- _Instructions for the task_:
Check each line of the material below for "will" and copy those where it appears.

- _Data provided_:
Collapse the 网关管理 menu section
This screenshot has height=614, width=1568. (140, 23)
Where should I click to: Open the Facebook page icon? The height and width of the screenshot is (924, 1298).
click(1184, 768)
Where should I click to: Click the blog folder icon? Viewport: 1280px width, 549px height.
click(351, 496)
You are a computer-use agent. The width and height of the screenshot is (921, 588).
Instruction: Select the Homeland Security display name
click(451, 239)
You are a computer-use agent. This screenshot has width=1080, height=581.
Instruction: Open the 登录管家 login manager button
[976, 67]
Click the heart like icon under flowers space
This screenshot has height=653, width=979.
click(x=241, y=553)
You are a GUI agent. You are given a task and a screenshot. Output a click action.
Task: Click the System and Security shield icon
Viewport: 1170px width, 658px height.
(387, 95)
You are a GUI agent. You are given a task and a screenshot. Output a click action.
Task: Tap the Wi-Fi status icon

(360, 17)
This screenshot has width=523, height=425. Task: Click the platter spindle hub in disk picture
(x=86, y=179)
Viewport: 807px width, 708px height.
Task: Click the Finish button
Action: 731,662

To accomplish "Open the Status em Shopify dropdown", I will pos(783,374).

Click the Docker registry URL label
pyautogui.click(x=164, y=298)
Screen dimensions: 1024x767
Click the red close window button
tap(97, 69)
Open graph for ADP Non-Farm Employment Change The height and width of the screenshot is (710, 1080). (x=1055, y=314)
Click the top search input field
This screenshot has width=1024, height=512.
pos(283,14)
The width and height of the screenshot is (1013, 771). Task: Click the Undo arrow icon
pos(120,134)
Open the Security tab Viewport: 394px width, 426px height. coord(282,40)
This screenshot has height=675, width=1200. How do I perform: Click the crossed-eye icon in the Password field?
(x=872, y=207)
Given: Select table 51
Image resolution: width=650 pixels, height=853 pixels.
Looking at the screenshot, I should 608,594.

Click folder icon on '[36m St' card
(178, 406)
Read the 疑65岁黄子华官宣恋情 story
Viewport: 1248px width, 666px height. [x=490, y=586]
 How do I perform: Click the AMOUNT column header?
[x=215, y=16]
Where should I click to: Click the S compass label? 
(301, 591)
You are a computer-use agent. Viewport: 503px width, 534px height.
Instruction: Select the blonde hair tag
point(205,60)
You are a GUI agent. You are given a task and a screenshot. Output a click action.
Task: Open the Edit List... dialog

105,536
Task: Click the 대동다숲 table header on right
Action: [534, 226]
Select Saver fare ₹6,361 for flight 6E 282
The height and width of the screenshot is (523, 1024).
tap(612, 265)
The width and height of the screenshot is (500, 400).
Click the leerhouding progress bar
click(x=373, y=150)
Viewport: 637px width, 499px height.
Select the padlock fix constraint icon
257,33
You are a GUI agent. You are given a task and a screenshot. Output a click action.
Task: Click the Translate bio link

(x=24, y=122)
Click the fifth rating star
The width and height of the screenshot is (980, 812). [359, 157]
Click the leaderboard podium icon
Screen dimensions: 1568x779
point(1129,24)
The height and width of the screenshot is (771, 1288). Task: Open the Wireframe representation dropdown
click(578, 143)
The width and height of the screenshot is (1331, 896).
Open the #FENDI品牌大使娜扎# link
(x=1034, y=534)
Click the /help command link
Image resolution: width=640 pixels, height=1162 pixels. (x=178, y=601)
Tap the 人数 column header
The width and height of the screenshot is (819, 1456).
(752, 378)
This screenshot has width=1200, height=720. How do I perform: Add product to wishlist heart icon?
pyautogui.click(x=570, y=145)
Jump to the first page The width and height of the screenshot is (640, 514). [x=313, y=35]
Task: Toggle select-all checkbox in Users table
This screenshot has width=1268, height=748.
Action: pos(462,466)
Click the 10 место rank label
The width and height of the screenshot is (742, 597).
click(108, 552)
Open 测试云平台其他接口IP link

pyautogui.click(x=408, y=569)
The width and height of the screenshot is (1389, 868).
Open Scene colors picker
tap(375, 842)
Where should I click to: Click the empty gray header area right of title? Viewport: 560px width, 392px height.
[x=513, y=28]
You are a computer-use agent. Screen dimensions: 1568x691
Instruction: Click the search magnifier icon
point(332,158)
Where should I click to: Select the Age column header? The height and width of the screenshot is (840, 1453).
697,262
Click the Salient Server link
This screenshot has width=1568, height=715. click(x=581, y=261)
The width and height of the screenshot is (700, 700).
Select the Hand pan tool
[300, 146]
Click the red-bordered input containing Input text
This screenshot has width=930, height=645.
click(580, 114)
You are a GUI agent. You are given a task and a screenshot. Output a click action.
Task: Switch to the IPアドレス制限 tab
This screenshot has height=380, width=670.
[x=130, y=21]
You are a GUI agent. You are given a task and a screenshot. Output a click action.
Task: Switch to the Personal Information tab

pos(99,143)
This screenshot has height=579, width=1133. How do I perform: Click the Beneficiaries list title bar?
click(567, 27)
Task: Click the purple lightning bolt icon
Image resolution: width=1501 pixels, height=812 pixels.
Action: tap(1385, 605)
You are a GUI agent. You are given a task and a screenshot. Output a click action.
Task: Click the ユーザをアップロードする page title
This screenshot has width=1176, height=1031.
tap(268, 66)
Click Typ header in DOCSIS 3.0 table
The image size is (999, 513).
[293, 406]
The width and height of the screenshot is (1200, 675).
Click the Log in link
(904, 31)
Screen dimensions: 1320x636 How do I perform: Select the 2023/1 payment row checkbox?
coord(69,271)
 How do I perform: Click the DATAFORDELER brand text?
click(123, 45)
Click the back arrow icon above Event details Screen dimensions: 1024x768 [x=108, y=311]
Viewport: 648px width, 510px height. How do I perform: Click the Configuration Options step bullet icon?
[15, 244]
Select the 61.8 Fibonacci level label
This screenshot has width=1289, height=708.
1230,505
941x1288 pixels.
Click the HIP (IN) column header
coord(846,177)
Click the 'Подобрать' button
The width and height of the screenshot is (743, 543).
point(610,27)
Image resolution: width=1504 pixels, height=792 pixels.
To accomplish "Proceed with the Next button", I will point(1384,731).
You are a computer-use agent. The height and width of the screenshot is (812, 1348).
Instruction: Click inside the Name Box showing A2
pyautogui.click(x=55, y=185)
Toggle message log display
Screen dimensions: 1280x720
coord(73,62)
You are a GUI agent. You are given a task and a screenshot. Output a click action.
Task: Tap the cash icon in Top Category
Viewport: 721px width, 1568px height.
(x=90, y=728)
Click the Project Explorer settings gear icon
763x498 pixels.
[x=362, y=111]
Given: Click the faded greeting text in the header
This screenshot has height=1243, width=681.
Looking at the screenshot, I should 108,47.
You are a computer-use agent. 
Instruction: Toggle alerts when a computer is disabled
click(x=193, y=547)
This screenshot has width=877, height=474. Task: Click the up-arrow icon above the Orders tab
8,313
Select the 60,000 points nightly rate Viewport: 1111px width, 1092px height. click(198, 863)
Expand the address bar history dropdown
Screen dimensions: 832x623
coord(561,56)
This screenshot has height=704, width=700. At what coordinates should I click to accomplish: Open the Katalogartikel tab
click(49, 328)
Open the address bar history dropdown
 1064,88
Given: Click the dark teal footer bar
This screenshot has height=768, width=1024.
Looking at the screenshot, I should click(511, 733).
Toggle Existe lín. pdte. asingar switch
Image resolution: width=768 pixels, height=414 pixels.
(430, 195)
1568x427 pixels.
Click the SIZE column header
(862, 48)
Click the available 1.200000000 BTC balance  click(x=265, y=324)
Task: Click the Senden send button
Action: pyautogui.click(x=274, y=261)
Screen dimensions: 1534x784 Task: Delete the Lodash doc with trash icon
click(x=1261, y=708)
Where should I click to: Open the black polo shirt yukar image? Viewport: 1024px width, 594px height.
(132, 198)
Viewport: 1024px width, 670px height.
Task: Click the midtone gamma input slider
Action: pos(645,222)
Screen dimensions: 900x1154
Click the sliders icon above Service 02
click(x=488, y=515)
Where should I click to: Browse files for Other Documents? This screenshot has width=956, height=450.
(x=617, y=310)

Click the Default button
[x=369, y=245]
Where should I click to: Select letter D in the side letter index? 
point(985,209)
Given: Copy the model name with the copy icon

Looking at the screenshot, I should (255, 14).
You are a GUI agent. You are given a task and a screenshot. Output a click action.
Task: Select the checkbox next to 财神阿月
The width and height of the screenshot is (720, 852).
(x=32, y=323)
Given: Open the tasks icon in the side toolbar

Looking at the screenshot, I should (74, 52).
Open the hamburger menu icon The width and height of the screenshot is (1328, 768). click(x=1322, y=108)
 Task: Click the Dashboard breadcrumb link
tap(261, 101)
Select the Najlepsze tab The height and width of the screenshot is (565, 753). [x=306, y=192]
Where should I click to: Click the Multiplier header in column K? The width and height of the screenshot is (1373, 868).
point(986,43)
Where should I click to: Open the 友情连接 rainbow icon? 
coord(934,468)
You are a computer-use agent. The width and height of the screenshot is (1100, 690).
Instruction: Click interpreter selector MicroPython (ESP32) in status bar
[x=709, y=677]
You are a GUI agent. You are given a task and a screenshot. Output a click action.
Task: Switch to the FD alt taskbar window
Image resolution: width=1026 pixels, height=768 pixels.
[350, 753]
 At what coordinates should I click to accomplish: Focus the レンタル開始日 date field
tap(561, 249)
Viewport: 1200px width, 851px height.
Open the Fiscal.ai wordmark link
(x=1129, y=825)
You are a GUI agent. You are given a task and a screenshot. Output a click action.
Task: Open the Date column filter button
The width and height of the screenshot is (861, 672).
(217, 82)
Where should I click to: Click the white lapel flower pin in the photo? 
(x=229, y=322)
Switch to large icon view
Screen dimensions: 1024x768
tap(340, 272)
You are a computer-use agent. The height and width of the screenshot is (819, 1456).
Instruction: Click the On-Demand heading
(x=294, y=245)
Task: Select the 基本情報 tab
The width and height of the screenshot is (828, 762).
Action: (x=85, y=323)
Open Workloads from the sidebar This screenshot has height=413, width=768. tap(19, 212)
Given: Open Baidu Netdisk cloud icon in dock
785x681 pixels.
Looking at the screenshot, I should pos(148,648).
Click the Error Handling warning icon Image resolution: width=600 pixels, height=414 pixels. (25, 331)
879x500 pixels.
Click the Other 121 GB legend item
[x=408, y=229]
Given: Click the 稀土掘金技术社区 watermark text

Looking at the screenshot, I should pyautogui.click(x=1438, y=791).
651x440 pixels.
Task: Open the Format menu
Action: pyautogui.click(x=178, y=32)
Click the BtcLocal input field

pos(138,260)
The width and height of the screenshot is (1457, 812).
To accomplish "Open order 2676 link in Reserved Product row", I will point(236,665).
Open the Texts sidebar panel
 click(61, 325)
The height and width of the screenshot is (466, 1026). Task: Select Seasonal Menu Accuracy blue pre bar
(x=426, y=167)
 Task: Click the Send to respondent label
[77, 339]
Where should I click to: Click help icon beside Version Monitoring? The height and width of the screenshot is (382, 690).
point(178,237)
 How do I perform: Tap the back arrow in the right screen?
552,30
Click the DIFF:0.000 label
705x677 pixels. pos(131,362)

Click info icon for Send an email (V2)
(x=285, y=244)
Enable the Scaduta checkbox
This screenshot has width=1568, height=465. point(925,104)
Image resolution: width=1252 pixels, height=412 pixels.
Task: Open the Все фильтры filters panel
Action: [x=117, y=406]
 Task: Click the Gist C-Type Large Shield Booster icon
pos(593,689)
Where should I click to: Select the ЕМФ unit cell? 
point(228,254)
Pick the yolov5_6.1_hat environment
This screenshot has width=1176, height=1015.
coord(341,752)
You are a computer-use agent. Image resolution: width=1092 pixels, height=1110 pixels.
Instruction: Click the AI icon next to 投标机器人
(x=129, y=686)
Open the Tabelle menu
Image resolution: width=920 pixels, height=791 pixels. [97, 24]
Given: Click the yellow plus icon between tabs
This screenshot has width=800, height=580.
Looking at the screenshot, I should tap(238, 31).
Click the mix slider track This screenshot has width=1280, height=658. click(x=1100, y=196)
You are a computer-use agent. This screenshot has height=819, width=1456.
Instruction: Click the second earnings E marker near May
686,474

- _Solution to the problem_:
To accomplish "Open the Status em Shopify dropdown", I will pos(783,374).
To accomplish "Proceed with the Next button", I will point(1384,731).
To accomplish "Open order 2676 link in Reserved Product row", I will point(236,665).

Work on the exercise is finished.